→ What to do:
Render every line of the records below as a JSON list of strings, one string per line, omitting blank lines. Leave the pictures out of the list.
++++++++++
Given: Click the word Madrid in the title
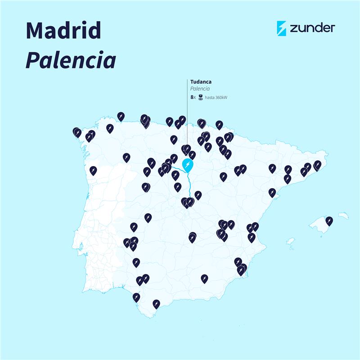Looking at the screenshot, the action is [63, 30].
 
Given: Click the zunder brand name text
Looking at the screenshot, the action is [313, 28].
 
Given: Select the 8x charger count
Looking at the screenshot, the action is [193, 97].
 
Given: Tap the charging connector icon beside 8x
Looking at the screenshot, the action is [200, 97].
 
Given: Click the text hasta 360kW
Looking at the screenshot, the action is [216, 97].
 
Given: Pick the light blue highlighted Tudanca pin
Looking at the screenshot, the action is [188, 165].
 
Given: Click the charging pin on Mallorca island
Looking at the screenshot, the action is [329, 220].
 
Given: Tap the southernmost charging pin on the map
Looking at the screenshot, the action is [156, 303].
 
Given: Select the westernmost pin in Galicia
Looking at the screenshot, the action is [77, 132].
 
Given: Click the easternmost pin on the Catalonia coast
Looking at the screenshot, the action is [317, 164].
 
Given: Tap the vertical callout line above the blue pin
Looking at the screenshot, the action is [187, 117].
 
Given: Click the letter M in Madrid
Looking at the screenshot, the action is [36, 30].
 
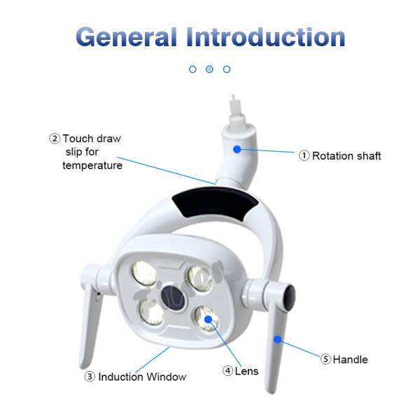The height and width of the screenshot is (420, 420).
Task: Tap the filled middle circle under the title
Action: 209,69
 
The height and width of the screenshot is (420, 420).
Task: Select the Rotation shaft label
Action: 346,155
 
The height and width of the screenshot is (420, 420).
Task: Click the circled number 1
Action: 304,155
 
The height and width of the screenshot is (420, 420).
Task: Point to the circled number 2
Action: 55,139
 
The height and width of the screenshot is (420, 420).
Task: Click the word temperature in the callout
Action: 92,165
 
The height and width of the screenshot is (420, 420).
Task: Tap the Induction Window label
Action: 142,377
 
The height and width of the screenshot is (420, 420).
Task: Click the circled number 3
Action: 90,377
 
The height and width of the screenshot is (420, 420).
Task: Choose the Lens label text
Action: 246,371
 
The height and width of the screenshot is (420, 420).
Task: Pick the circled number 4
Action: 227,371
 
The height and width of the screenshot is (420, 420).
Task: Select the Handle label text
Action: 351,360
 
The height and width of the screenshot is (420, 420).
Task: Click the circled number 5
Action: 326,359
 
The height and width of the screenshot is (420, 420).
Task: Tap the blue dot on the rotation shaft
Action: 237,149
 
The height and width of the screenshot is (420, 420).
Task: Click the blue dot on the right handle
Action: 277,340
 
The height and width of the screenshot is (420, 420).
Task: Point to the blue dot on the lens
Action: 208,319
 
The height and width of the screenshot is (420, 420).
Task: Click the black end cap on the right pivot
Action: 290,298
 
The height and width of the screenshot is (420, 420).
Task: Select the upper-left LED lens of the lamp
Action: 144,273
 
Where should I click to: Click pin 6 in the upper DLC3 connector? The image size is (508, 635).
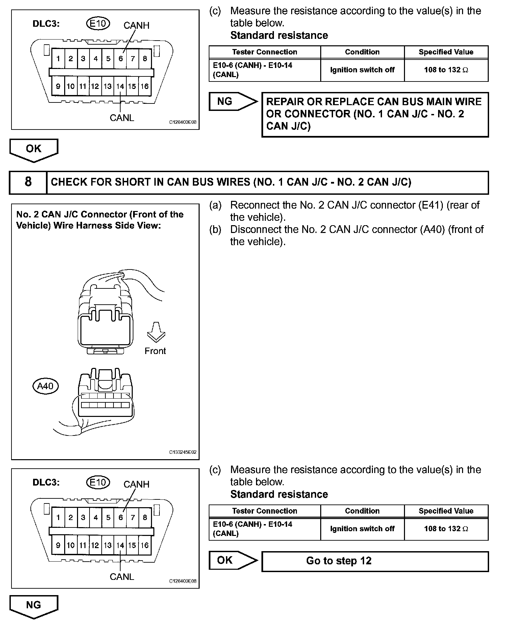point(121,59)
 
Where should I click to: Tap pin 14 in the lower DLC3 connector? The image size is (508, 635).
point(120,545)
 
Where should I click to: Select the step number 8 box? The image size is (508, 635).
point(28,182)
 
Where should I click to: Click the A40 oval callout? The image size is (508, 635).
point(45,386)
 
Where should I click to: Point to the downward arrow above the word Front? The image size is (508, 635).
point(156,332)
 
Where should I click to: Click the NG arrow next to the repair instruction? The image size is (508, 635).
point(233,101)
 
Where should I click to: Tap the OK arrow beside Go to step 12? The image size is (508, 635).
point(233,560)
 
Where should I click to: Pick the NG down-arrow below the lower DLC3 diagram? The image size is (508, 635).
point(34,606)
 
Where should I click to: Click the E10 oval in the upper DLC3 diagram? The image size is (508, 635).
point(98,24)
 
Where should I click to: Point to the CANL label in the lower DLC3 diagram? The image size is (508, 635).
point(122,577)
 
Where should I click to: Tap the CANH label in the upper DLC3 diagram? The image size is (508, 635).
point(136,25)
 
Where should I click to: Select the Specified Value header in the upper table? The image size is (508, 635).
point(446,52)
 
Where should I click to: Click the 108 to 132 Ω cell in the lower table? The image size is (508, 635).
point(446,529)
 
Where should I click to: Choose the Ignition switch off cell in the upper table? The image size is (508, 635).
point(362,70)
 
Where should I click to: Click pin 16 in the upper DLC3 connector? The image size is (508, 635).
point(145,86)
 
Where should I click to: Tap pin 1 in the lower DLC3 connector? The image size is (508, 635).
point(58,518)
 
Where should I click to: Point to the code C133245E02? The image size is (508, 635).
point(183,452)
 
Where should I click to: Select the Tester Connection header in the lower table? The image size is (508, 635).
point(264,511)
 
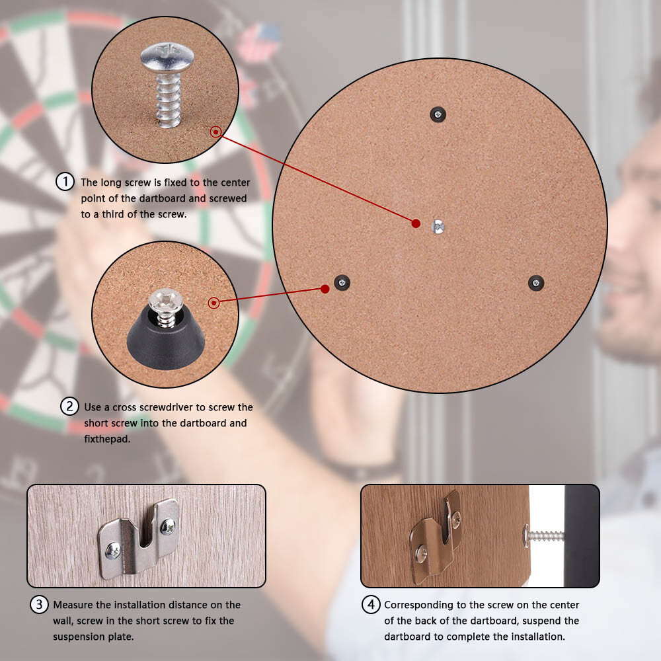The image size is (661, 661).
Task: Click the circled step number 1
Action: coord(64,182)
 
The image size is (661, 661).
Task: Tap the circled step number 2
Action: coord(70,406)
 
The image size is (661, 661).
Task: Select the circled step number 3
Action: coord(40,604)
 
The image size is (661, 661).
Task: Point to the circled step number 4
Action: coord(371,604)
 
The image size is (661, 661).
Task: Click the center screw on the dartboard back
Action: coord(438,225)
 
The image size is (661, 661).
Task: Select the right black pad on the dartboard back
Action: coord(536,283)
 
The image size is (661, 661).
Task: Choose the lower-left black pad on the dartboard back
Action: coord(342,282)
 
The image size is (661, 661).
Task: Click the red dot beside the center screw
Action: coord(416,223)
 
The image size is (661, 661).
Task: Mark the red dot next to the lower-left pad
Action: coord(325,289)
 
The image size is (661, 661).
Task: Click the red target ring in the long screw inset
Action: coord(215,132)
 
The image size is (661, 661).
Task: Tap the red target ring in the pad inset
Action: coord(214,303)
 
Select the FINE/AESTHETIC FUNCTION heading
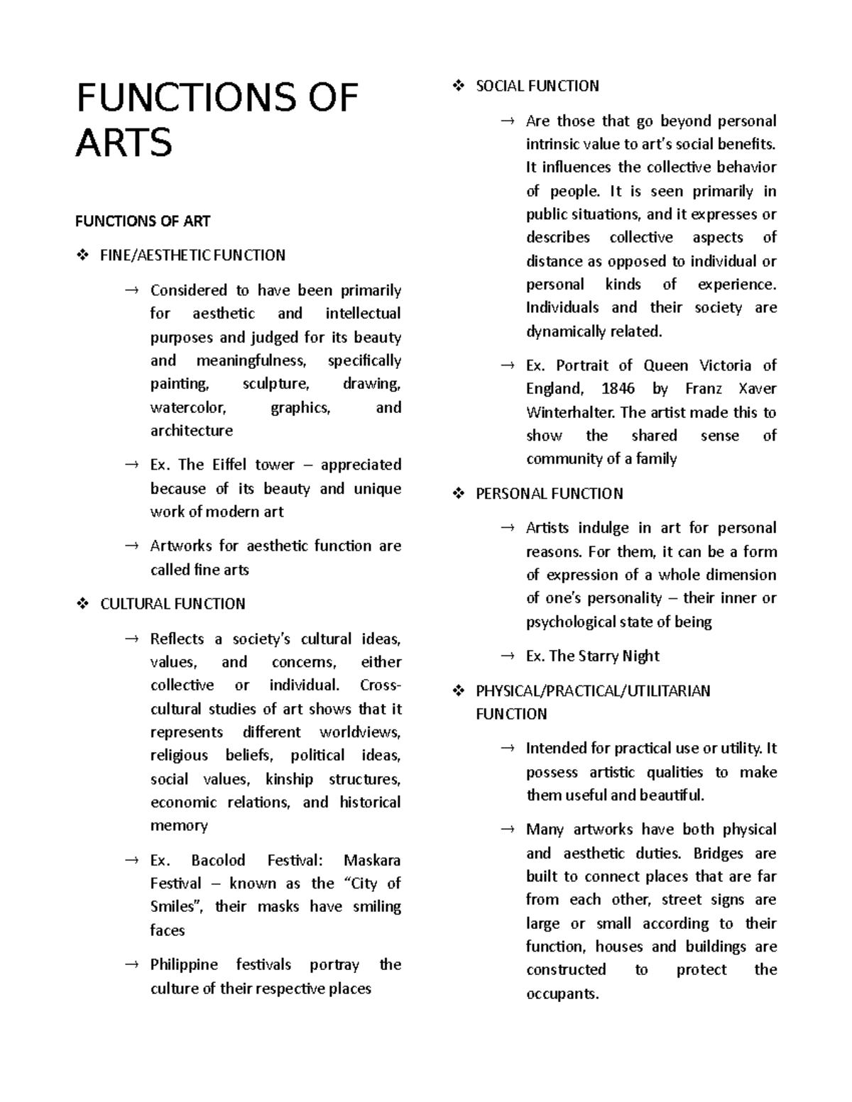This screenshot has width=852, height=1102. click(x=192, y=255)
++++++++++
→ In response:
[
  "Given: Click the word Madrid in the title",
  "Looking at the screenshot, the action is [63, 30].",
  "Given: Click the zunder brand name text",
  "Looking at the screenshot, the action is [313, 28].",
  "Given: Select the 8x charger count",
  "Looking at the screenshot, the action is [193, 97].",
  "Given: Tap the charging connector icon beside 8x",
  "Looking at the screenshot, the action is [200, 97].",
  "Given: Click the text hasta 360kW",
  "Looking at the screenshot, the action is [216, 97].",
  "Given: Pick the light blue highlighted Tudanca pin",
  "Looking at the screenshot, the action is [188, 165].",
  "Given: Click the charging pin on Mallorca island",
  "Looking at the screenshot, the action is [329, 220].",
  "Given: Tap the southernmost charging pin on the map",
  "Looking at the screenshot, the action is [156, 303].",
  "Given: Select the westernmost pin in Galicia",
  "Looking at the screenshot, the action is [77, 132].",
  "Given: Click the easternmost pin on the Catalonia coast",
  "Looking at the screenshot, the action is [317, 164].",
  "Given: Tap the vertical callout line above the blue pin",
  "Looking at the screenshot, the action is [187, 117].",
  "Given: Click the letter M in Madrid",
  "Looking at the screenshot, the action is [36, 30].",
  "The height and width of the screenshot is (420, 420).",
  "Task: Tap the filled middle circle under the title",
  "Action: 209,69",
  "The height and width of the screenshot is (420, 420).",
  "Task: Select the Rotation shaft label",
  "Action: 346,155",
  "The height and width of the screenshot is (420, 420).",
  "Task: Click the circled number 1",
  "Action: 304,155",
  "The height and width of the screenshot is (420, 420).",
  "Task: Point to the circled number 2",
  "Action: 55,139",
  "The height and width of the screenshot is (420, 420).",
  "Task: Click the word temperature in the callout",
  "Action: 92,165",
  "The height and width of the screenshot is (420, 420).",
  "Task: Tap the Induction Window label",
  "Action: 142,377",
  "The height and width of the screenshot is (420, 420).",
  "Task: Click the circled number 3",
  "Action: 90,377",
  "The height and width of the screenshot is (420, 420).",
  "Task: Choose the Lens label text",
  "Action: 246,371",
  "The height and width of the screenshot is (420, 420).",
  "Task: Pick the circled number 4",
  "Action: 227,371",
  "The height and width of the screenshot is (420, 420).",
  "Task: Select the Handle label text",
  "Action: 351,360",
  "The height and width of the screenshot is (420, 420).",
  "Task: Click the circled number 5",
  "Action: 326,359",
  "The height and width of the screenshot is (420, 420).",
  "Task: Tap the blue dot on the rotation shaft",
  "Action: 237,149",
  "The height and width of the screenshot is (420, 420).",
  "Task: Click the blue dot on the right handle",
  "Action: 277,340",
  "The height and width of the screenshot is (420, 420).",
  "Task: Point to the blue dot on the lens",
  "Action: 208,319",
  "The height and width of the screenshot is (420, 420).",
  "Task: Click the black end cap on the right pivot",
  "Action: 290,298",
  "The height and width of the screenshot is (420, 420).",
  "Task: Select the upper-left LED lens of the lamp",
  "Action: 144,273",
  "Where should I click to: Click pin 6 in the upper DLC3 connector? The image size is (508, 635).",
  "point(121,59)",
  "Where should I click to: Tap pin 14 in the lower DLC3 connector? The image size is (508, 635).",
  "point(120,545)",
  "Where should I click to: Select the step number 8 box? The image size is (508, 635).",
  "point(28,182)",
  "Where should I click to: Click the A40 oval callout? The image size is (508, 635).",
  "point(45,386)",
  "Where should I click to: Point to the downward arrow above the word Front? The image size is (508, 635).",
  "point(156,332)",
  "Where should I click to: Click the NG arrow next to the repair instruction? The image size is (508, 635).",
  "point(233,101)",
  "Where should I click to: Tap the OK arrow beside Go to step 12? The image size is (508, 635).",
  "point(233,560)",
  "Where should I click to: Pick the NG down-arrow below the lower DLC3 diagram? The image size is (508, 635).",
  "point(34,606)",
  "Where should I click to: Click the E10 oval in the upper DLC3 diagram? The image size is (508, 635).",
  "point(98,24)",
  "Where should I click to: Point to the CANL label in the lower DLC3 diagram? The image size is (508, 635).",
  "point(122,577)",
  "Where should I click to: Tap the CANH label in the upper DLC3 diagram? The image size is (508, 635).",
  "point(136,25)",
  "Where should I click to: Select the Specified Value header in the upper table? The image size is (508, 635).",
  "point(446,52)",
  "Where should I click to: Click the 108 to 132 Ω cell in the lower table? The image size is (508, 635).",
  "point(446,529)",
  "Where should I click to: Choose the Ignition switch off cell in the upper table? The image size is (508, 635).",
  "point(362,70)",
  "Where should I click to: Click pin 16 in the upper DLC3 connector? The image size is (508, 635).",
  "point(145,86)",
  "Where should I click to: Tap pin 1 in the lower DLC3 connector? The image size is (508, 635).",
  "point(58,518)",
  "Where should I click to: Point to the code C133245E02? The image size is (508, 635).",
  "point(183,452)",
  "Where should I click to: Select the Tester Connection header in the lower table? The image size is (508, 635).",
  "point(264,511)",
  "The image size is (661, 661).",
  "Task: Click the circled step number 1",
  "Action: coord(64,182)",
  "The image size is (661, 661).",
  "Task: Tap the circled step number 2",
  "Action: coord(70,406)",
  "The image size is (661, 661).",
  "Task: Select the circled step number 3",
  "Action: coord(40,604)",
  "The image size is (661, 661).",
  "Task: Point to the circled step number 4",
  "Action: coord(371,604)",
  "The image size is (661, 661).",
  "Task: Click the center screw on the dartboard back",
  "Action: coord(438,225)",
  "The image size is (661, 661).",
  "Task: Select the right black pad on the dartboard back",
  "Action: coord(536,283)",
  "The image size is (661, 661).",
  "Task: Choose the lower-left black pad on the dartboard back",
  "Action: coord(342,282)",
  "The image size is (661, 661).",
  "Task: Click the red dot beside the center screw",
  "Action: coord(416,223)",
  "The image size is (661, 661).",
  "Task: Mark the red dot next to the lower-left pad",
  "Action: coord(325,289)",
  "The image size is (661, 661).",
  "Task: Click the red target ring in the long screw inset",
  "Action: coord(215,132)",
  "The image size is (661, 661).",
  "Task: Tap the red target ring in the pad inset",
  "Action: coord(214,303)",
  "Select the FINE/AESTHETIC FUNCTION heading",
  "This screenshot has width=852, height=1102. click(x=192, y=255)"
]